• _Work to do_: Rewrite every line of the items below as a numbered list, skipping blank lines and leaving the pictures out.
══ Information shown
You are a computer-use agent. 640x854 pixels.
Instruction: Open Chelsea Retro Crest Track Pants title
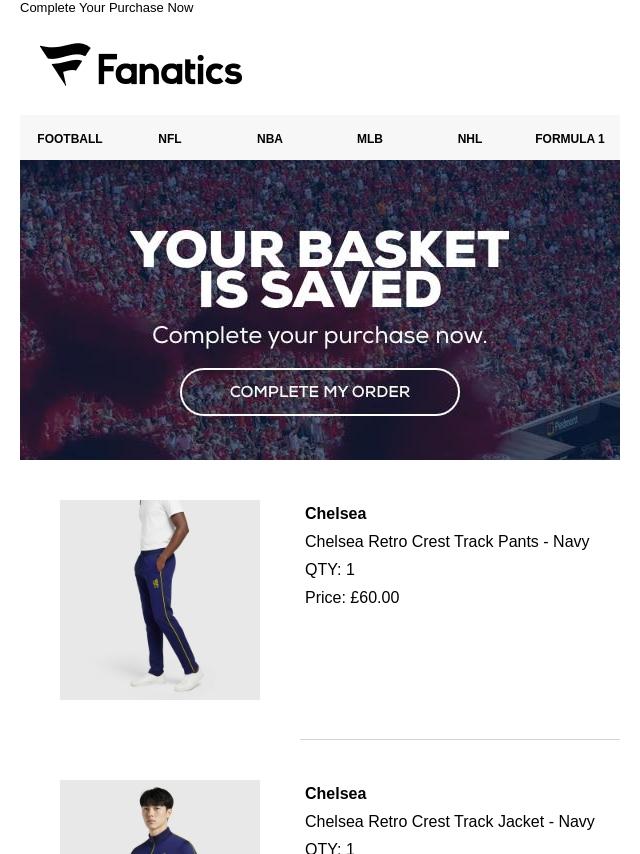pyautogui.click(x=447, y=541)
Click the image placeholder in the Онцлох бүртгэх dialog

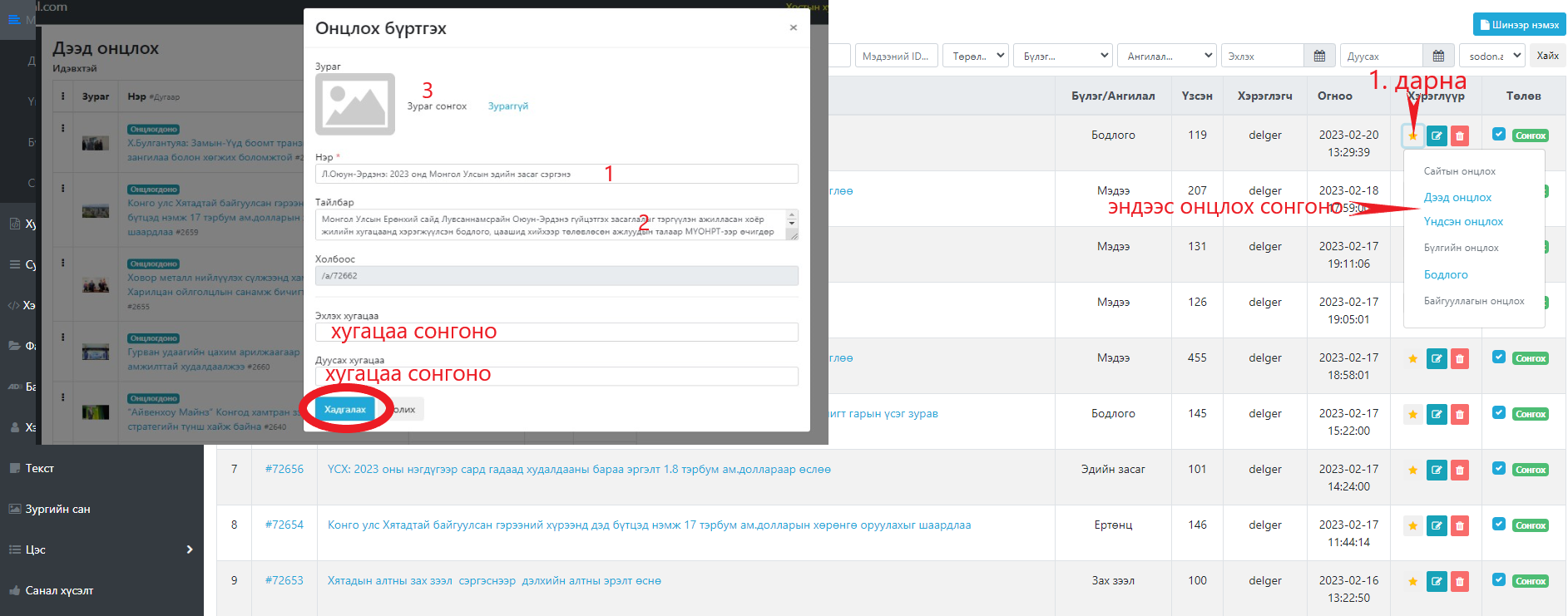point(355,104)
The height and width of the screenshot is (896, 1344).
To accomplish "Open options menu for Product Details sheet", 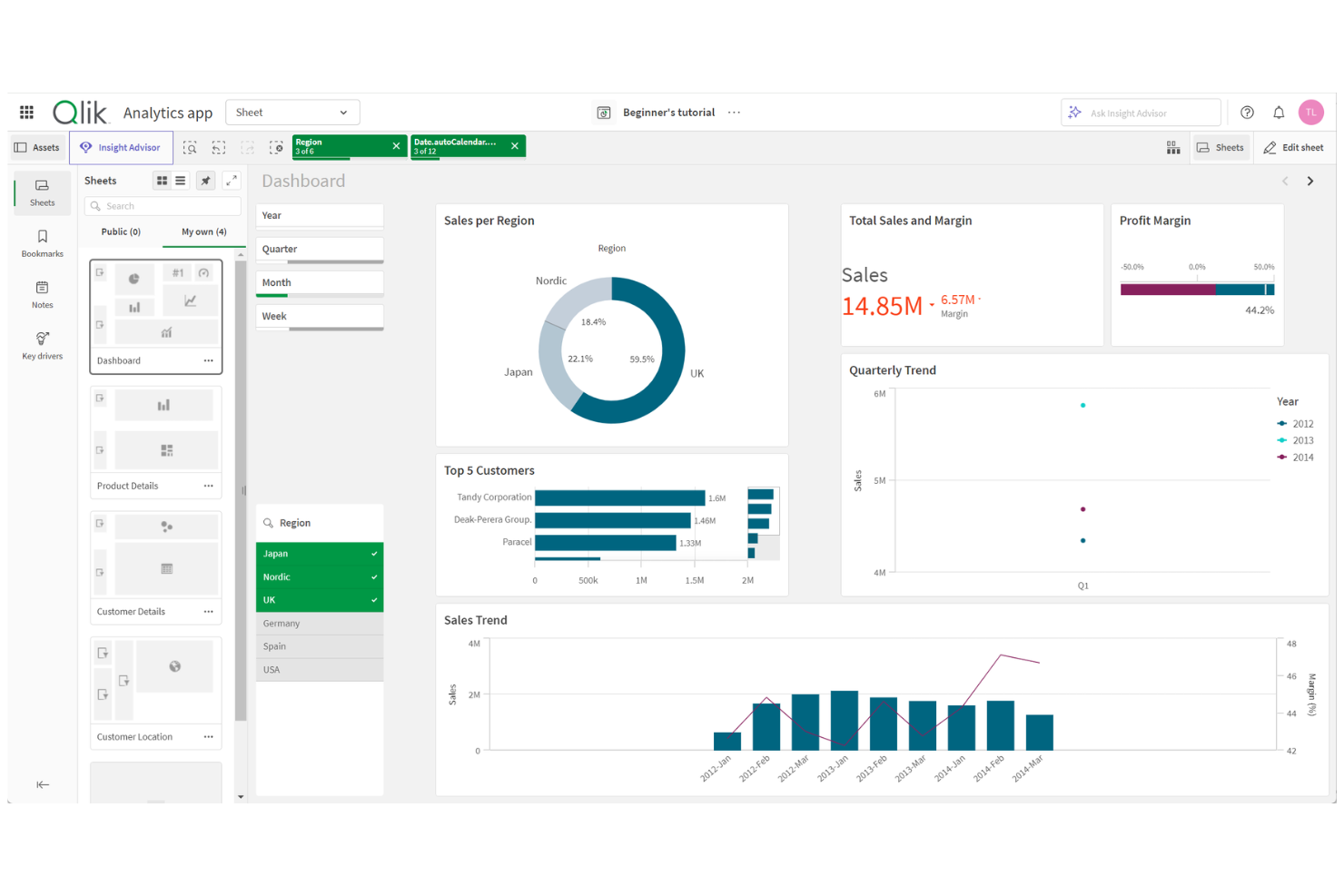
════
• _Exercise answer_:
1. You are a computer-use agent. 640x854 pixels.
2. Instruction: Open Chelsea Retro Crest Track Pants title
3. pyautogui.click(x=447, y=541)
4. Click the image placeholder in the Онцлох бүртгэх dialog
5. point(355,104)
6. The height and width of the screenshot is (896, 1344).
7. To accomplish "Open options menu for Product Details sheet", 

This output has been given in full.